If you look through medieval texts, you see a number of different takes on the whole magic business. Some of them are pretty much compatible with the witch-trial stuff that would come later, like:
Magic is totally real but you shouldn’t do it because it’s demons.
Magic is real but kinda pagan. After long consideration we have decided to make it Illegal to curse people, for the sake of public safety.
Others are actually more familiar to a 21st-century context, like:
Magic is real and it’s fine and people can totally do it; it mostly involves astrology.
I need you to understand that this little ritual I’m doing to protect myself from harm is not a “spell”, it’s religious and therefore Different From Magic.
My favorites are the attitudes you find in Old English books of remedies, which include largely-unspoken background assertions that boil down to:
Excuse me this is not magic at all, but good god-fearing Christian practice, as you can tell by the way I have crossed out “wizard” and written “priest”.
This one is also not magic; drawing esoteric symbols on a sick man and doing a little chant over him is simply good medical science.
None of this is to say magic is not real, which is why I have written this explanation of how to protect yourself from goblins. It involves butter.
Bonus take from the 12th-century abbess Hildegard of Bingen, polymath, mystic, and visionary:
Okay, so this text is mostly focused on science and natural remedies that probably aren’t magic, but listen. Listen. Sometimes, in one’s capacity as an abbess, it’s necessary to invoke a demon to keep young men in the town away from the novice nuns under your care. Listen. It’s Fine. Here’s how to do it.
Anyway, yeah, I think it’s overcorrecting to say that medieval Europeans didn’t believe in magic. Plenty of them did, they just weren’t up in arms about it the way people got later.
Learning that certain things that you thought were widely accepted at the time actually had a lot of pushback kind of shakes up your perception of the world a little.

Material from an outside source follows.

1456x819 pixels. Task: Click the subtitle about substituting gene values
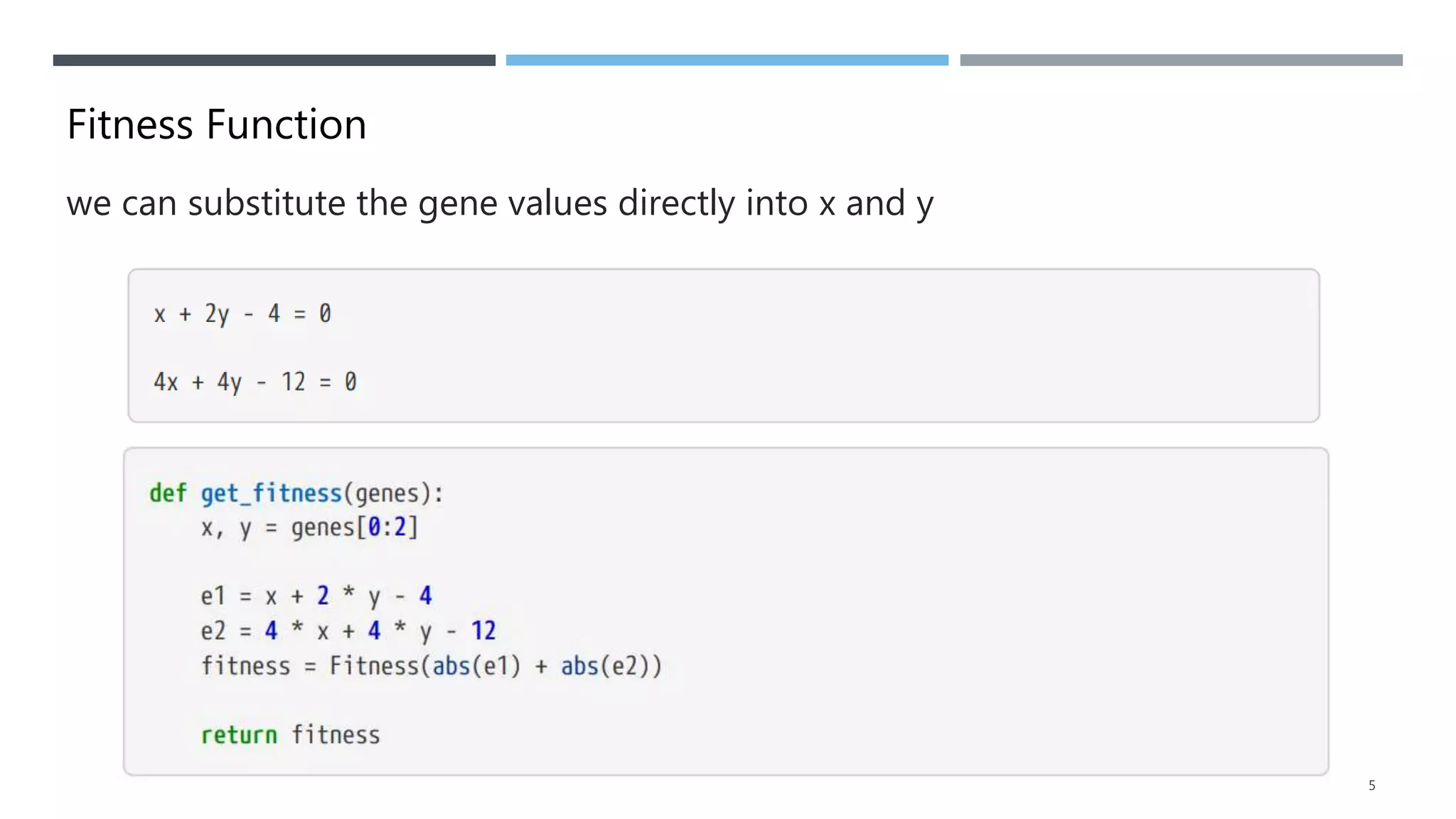pos(499,203)
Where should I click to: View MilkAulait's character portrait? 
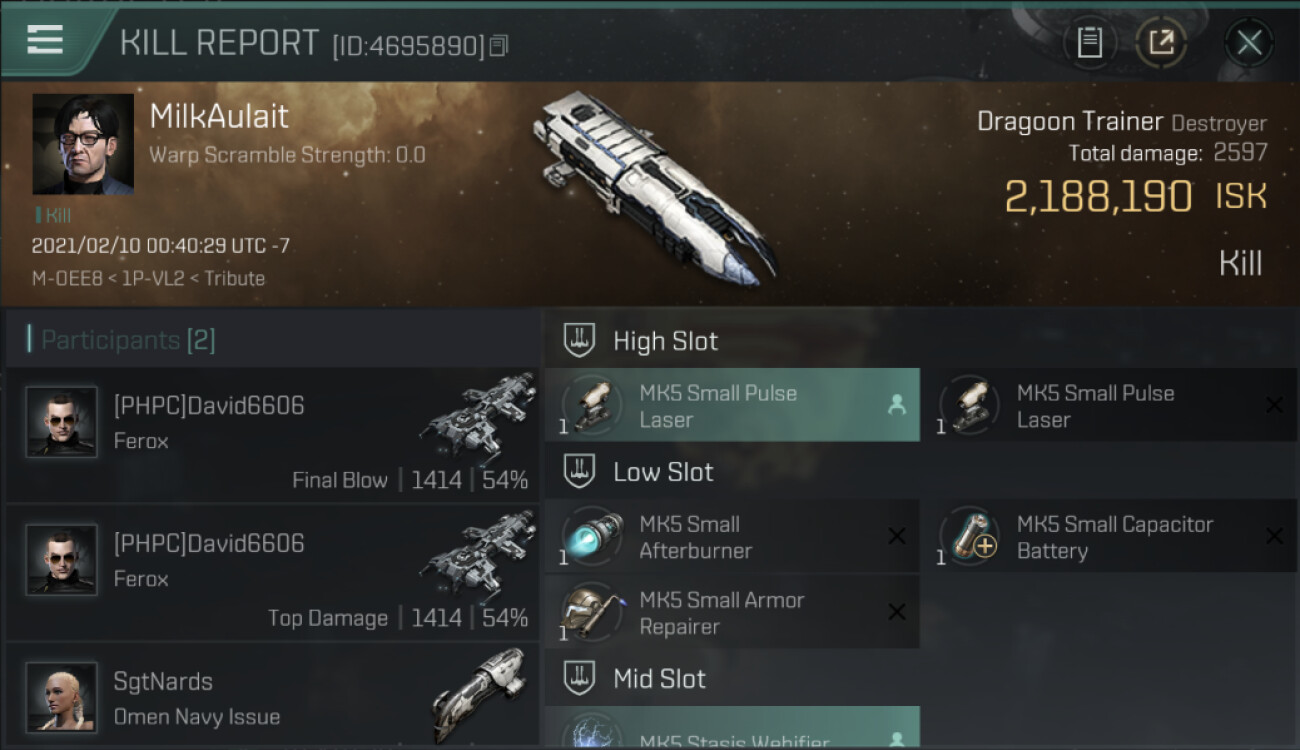pos(83,144)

Like for example when a lot of people in the 1400s and 1500s read the Malleus Maleficarum, basically the book that set off the trend of witch trials in Europe, they knew it was bad and even called it unethical. And before 1400 most people in Europe didn't even believe that witches existed. Because most Christians before the 1400s didn't even believe that magic existed. Because "magic" was thought to come from pagan gods, and, you will note, most monotheists don't believe that other gods exist. So witches weren't even something that people thought about.

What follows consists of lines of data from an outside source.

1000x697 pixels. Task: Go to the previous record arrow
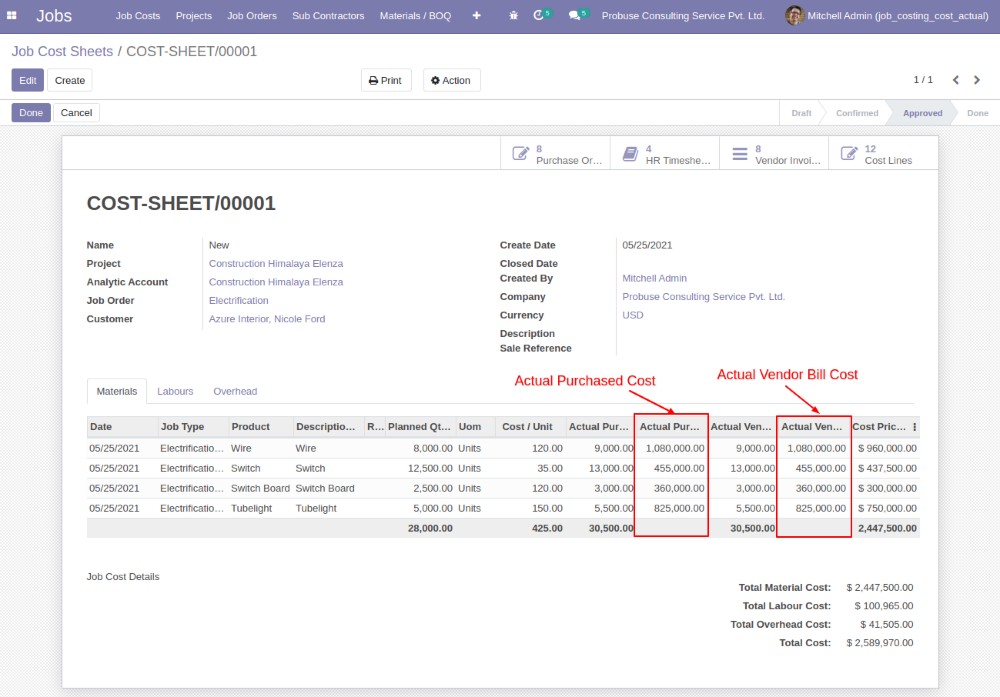pos(955,80)
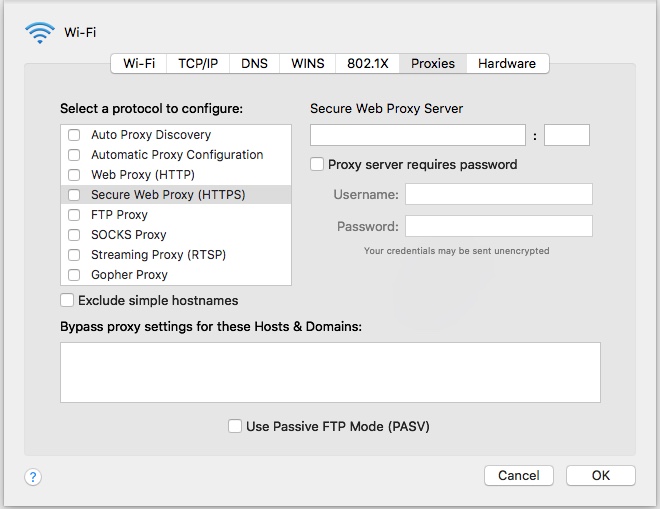
Task: Enable Exclude simple hostnames option
Action: (x=68, y=300)
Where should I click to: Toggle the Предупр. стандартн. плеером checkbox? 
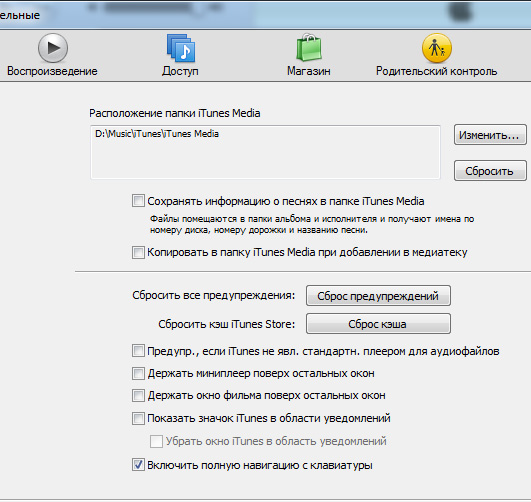point(138,351)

And when Christopher Columbus was off committing crimes against humanity a bunch of people were like "Hey, this guy is committing crimes against humanity. Someone stop him." And eventually they did, even if they did stop him far too late. He was fired from his position as governor. He was arrested and banished from Spain. And there were people, both native South Americans and Spaniards, who actively opposed the colonization efforts while they were happening.